The Post’s Niraj Chokshi has the scoop on an interesting new report that the Center for American Progress is releasing today that rates all the states in terms of how well their voting systems are faring.

The report divides the question of how to rate the health of our democracies in the states into three categories: Accessibility of the ballot; how representative government is; and whether undue influence is being sufficiently curbed.

I have not read the whole report yet, and there will be a lot to chew on in it. But for now I wanted to focus on its findings in terms of accessibility of the ballot, partly because there are indications that this will be a key issue in the 2016 campaign.

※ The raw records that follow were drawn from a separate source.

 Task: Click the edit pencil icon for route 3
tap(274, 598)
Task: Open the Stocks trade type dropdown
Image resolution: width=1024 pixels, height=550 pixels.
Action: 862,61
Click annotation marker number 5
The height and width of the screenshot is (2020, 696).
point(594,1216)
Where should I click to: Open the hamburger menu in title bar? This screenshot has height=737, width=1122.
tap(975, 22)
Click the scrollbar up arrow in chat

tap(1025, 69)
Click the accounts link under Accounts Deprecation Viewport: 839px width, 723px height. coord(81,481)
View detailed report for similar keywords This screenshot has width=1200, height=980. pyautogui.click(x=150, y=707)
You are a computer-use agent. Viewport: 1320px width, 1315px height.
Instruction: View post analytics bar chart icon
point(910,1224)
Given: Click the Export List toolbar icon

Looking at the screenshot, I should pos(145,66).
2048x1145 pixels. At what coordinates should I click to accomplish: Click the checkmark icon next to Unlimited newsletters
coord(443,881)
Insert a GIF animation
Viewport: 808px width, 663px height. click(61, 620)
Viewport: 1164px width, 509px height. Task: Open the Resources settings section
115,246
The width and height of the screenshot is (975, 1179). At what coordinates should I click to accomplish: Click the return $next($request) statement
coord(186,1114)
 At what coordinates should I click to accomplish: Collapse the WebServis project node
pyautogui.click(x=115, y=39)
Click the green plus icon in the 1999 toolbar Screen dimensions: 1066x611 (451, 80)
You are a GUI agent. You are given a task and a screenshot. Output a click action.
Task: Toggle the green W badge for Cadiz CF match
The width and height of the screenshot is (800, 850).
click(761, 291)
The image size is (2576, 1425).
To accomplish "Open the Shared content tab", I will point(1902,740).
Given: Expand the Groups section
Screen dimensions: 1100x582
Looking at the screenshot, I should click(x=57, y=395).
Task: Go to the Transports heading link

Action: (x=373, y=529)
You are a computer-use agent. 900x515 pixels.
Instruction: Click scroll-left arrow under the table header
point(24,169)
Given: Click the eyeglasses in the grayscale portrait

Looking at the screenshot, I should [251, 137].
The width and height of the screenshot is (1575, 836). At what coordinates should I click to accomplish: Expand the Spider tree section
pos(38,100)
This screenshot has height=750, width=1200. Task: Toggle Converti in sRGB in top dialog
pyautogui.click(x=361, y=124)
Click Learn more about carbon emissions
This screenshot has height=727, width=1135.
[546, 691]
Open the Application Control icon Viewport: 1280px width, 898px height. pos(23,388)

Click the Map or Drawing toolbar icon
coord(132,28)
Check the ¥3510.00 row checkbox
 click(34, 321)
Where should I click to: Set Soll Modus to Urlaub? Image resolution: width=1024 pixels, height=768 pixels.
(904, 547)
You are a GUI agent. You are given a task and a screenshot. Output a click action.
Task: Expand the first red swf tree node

One interesting factoid from the report is that the states that rate worst on ballot accessibility — with an “F” rating — are overwhelmingly concentrated in the south:

The “ballot accessibility” ratings were determined by looking at a range of factors, such as the impact of voter ID laws, voter wait time, and the availability of easy voter registration and early voting. And this category really matters, because, as the report puts it: “states that rank better on accessibility of the ballot have significantly higher voter turnout.”

As you can see, some of the states that are rated the worst in terms of ballot accessibility — with “F” ratings — will also be key in 2016: Ohio, Pennsylvania, Virginia, North Carolina. Other swing states, such as Wisconsin, Nevada, and New Mexico, get “C” ratings.

Hillary Clinton has called for major reforms designed to maximize voter participation nationally, and there will be court battles over state-level voting measures that could impact turnout in key battleground states. One of the major arguments for reform is that the lack of uniform standards has led to deep geographic disparities when it comes to basic assess to the franchise. The new report appears to illustrate the continued prevalence of this problem rather vividly.


* MASSIVE TRADE DEAL NEARS COMPLETION: The New York Times reports that U.S. trade representatives are increasingly confident that negotiators will complete talks on the massive Trans-Pacific Partnership by late July, though many sticking points remain.

While Obama did secure “Fast Track,” the publicizing of the deal’s specifics will give opponents a new set of focal points to rally opposition. And Hillary Clinton will presumably have to take a stand on the deal, just as the Dem primaries are heating up.

* IRAN TALKS BLOW THROUGH DEADLINE: The Post reports that negotiations towards a deal curbing Iran’s nuclear program will continue past today’s deadline:

Iranian officials have said they considered Tuesday an “artificial deadline,” set last week by the United States to meet congressional demands in Washington. They suggested that Thursday was a more realistic estimate for ending talks with the United States and five other world powers on seeking ways to rein in Tehran’s nuclear program in exchange for easing international sanctions.

All indications remain that both sides badly want a deal, however.

* THE OUTSTANDING ISSUES IN IRAN TALKS: The Wall Street Journal has a useful rundown of the remaining outstanding issues. The two key ones appear to be how much access inspectors will have to Iran’s nuclear sites, and how quickly Iran would be able to reactivate its nuclear program between year 10 and 15, with western officials pushing to keep the time span above six months.

One thing that is not an outstanding question: Republicans — and perhaps some Senate Democrats — already know the deal is woefully inadequate, even though they haven’t seen the details yet.

* RUBIO TO PUSH GENERATIONAL ARGUMENT: White House hopeful Marco Rubio will deliver a speech today proclaiming we “need a new president for a new age,” adding: “New opportunities cannot be seized by old ideas, and the future must be embraced with enthusiasm and vision.”

This message, which seems aimed equally at Jeb Bush and Hillary Clinton, is a reminder that a younger GOP nominee will argue that the likely Dem nominee is a politician of the past.  But can Republicans credibly make that case while arguing for undoing all of Obama’s efforts at international engagement and holding out against immigration reform and gay marriage?

* GOP COURTS DANGER ON IMMIGRATION: Michael Gerson explains the deeper dilemma Republicans face as they seek o calibrate their immigration rhetoric: Should they try to pump up the white Rust Belt vote to win, or try to broaden their appeal? Answer:

A political appeal that encourages division would worsen the GOP’s main political problem: a durable impression that it does not care for the country as a whole. As the old Southern strategy fades, it would be a terrible mistake to replace it with a different form of fear and exclusion.

* REPUBLICANS STRUGGLE TO DISARM TRUMP: The Washington Examiner reports that Republicans are urgently pondering how to prevent “suicide bomber” Donald Trump’s immigration comments from hurting the GOP’s appeal to Latinos. The story notes that one conservative thinks Trump’s comments “are likely to be perceived by Hispanics as broadly anti-immigrant,” but the GOP nominee will “have to show appreciation for immigrants’ contributions to American society.”

Ya think? Okay, and what happens if Trump’s comments get cheered at a GOP debate?